In the past few years, talk of the use of Marijuana in the medical field has been gaining momentum among many people, especially among veterans seeking treatment for conditions such as PTSD. The use has also been gaining support from organizations such as the American Legion, but the Veterans Administration (VA) have come out and said that they would like to study the issue, but as it stands now, they cannot.

While Military.com, who reported on this latest issue of using marijuana for PTSD and chronic pain issues, the Department of Veterans Administration Secretary, David Shulkin stated that the VA could not explore the possibilities of the drug that may help U.S.

veterans because of one reason, marijuana use is still against Federal and in some states, laws.

Surprising to many, marijuana is still labeled as a Schedule 1 drug, alongside cocaine, heroin, and other hardcore illegal drugs.

Shulkin's letter to Congress

Shulkin wrote a memo to lawmakers in the U.S. House of Representatives in stating the Law is the problem and since marijuana still against the law, they have no way of doing any beneficial research on the drug’s effectiveness to help the nation’s veterans battling a mirage of medical conditions.

He later testified in front of the Veterans' Affairs Committee in the U.S. Senate and told them that since the drug is a Schedule 1, it means, in that category, none of those drugs have any medical use and creates a number of governing difficulties that the Veterans Administration has to overcome in order to retrieve and do any well-meaning research with them.

Shulkin told the Senate, “We have to go through multiple agencies, and it is very challenging to work our way through that process.” He further told them that they would have to change the law in order to make it easier for the VA to begin any research.
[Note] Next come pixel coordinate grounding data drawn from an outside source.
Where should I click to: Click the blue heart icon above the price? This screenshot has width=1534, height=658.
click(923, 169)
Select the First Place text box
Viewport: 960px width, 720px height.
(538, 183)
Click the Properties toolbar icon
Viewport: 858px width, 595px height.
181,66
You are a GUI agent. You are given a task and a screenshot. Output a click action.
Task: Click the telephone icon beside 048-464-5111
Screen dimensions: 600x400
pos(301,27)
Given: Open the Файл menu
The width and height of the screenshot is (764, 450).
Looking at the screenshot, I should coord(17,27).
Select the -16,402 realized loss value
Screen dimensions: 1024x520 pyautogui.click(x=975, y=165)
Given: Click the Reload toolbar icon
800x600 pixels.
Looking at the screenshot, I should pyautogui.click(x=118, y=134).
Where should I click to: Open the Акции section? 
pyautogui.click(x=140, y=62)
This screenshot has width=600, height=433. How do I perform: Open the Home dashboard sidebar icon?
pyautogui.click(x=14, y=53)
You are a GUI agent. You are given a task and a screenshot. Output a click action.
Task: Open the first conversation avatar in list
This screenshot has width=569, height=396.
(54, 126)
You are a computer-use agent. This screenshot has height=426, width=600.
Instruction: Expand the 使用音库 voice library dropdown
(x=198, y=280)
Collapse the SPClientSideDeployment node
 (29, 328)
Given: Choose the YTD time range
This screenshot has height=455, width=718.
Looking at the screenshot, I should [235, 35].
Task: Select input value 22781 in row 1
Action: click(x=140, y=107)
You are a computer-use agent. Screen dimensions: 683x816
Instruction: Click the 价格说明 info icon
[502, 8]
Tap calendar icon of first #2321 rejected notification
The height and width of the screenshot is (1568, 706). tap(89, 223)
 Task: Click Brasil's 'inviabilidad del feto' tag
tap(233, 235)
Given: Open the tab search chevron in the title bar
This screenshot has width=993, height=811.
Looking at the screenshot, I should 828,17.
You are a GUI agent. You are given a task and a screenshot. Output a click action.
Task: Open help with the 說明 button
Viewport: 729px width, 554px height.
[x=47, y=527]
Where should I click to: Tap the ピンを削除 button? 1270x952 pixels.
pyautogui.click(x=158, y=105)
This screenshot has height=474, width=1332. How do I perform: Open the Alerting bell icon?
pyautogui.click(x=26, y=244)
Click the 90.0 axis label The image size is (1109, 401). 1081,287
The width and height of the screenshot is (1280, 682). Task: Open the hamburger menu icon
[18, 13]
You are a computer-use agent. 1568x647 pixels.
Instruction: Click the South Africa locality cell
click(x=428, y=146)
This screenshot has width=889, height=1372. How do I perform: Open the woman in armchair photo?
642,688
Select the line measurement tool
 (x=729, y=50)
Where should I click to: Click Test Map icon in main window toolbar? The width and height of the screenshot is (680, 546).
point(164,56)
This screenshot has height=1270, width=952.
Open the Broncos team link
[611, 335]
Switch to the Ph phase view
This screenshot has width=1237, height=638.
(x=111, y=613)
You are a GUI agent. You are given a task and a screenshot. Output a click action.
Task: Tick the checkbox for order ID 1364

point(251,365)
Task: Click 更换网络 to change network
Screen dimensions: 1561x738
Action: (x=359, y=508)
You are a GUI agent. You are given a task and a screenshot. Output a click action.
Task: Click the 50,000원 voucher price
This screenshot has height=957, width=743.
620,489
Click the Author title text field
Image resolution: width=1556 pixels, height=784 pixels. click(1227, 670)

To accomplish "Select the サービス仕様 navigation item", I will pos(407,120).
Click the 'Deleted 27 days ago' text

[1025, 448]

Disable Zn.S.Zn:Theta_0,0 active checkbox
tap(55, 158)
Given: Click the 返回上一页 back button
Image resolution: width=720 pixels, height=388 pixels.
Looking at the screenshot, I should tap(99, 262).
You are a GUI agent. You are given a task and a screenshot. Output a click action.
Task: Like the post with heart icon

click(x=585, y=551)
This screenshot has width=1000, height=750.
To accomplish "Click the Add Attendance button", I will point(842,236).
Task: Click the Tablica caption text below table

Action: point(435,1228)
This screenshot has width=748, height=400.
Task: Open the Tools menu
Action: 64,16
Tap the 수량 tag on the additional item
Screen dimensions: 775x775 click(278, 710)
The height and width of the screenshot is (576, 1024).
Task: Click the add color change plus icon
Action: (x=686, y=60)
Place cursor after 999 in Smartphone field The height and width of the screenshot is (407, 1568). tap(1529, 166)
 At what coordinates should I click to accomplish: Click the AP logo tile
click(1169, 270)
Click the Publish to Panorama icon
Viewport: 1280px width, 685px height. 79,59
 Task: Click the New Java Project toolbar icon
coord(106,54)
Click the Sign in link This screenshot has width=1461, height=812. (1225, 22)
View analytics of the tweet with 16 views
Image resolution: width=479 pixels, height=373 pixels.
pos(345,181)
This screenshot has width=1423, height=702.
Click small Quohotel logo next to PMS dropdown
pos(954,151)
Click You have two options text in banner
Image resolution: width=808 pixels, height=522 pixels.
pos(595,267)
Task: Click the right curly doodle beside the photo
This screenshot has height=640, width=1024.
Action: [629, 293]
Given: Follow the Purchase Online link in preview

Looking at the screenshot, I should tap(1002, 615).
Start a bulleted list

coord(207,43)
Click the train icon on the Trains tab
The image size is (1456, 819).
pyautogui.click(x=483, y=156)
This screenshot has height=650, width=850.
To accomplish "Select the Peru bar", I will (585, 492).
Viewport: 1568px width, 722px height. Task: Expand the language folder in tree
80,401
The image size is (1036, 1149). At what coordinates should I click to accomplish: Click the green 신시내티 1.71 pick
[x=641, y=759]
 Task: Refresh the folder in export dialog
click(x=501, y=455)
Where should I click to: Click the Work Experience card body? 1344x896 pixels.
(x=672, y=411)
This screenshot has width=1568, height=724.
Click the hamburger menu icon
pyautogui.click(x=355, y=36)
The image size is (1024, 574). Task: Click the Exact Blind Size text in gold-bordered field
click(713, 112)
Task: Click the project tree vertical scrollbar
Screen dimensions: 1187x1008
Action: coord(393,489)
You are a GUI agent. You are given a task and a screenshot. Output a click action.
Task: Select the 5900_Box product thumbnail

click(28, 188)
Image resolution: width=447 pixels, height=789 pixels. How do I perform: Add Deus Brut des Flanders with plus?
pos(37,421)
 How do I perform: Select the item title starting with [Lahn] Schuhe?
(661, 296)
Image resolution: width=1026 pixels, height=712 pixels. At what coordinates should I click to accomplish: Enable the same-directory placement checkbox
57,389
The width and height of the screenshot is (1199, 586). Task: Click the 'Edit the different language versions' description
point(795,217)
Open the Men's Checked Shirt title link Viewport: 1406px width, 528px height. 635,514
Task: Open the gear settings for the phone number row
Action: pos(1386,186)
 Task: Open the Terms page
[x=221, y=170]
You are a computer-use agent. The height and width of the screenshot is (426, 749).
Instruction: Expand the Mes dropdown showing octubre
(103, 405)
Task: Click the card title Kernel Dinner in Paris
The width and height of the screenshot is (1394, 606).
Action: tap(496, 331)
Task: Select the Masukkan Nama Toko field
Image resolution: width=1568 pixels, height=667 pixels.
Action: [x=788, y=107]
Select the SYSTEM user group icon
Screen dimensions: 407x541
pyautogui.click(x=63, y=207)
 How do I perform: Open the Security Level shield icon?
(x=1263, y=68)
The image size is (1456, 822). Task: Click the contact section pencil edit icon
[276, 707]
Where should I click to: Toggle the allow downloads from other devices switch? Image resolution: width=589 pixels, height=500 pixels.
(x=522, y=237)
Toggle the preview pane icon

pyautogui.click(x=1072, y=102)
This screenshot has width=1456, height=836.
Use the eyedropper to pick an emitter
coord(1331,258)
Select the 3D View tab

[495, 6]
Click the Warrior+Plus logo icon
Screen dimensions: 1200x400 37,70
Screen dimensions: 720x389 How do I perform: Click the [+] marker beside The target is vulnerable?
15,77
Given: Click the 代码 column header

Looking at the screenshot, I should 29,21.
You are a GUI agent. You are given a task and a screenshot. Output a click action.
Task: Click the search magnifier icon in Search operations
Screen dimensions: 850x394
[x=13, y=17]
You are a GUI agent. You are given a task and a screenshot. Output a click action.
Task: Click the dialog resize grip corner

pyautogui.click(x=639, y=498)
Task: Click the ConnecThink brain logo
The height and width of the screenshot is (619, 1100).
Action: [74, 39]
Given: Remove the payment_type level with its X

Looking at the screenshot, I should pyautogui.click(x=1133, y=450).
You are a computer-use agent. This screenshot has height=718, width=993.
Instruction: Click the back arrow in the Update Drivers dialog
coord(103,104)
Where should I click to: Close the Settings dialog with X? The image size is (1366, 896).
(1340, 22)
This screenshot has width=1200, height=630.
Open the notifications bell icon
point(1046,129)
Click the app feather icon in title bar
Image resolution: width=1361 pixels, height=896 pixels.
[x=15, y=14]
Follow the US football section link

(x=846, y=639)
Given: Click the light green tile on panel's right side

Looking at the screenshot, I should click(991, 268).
One Democrat in the House, Rep. Tim Walz, (D-MN) called out Shulkin and said that what Shulkin said was nothing more than "frivolous."

And then said, that just because it’s difficult, doesn’t mean that the VA should not do the research. Advocates for investigating medical marijuana believe reasonable studies into cannabis could uncover whether those claims are conceivable and if they are, that the results possibly will provide additional validity to the therapeutic marijuana lobby movement for every American that is in need of such therapy when other medications fail.

Supporters of expanded access to the therapeutic medical marijuana have not yet had any success in getting Congress to rework the federal drug policy, especially in getting marijuana out of the Schedule 1 designation.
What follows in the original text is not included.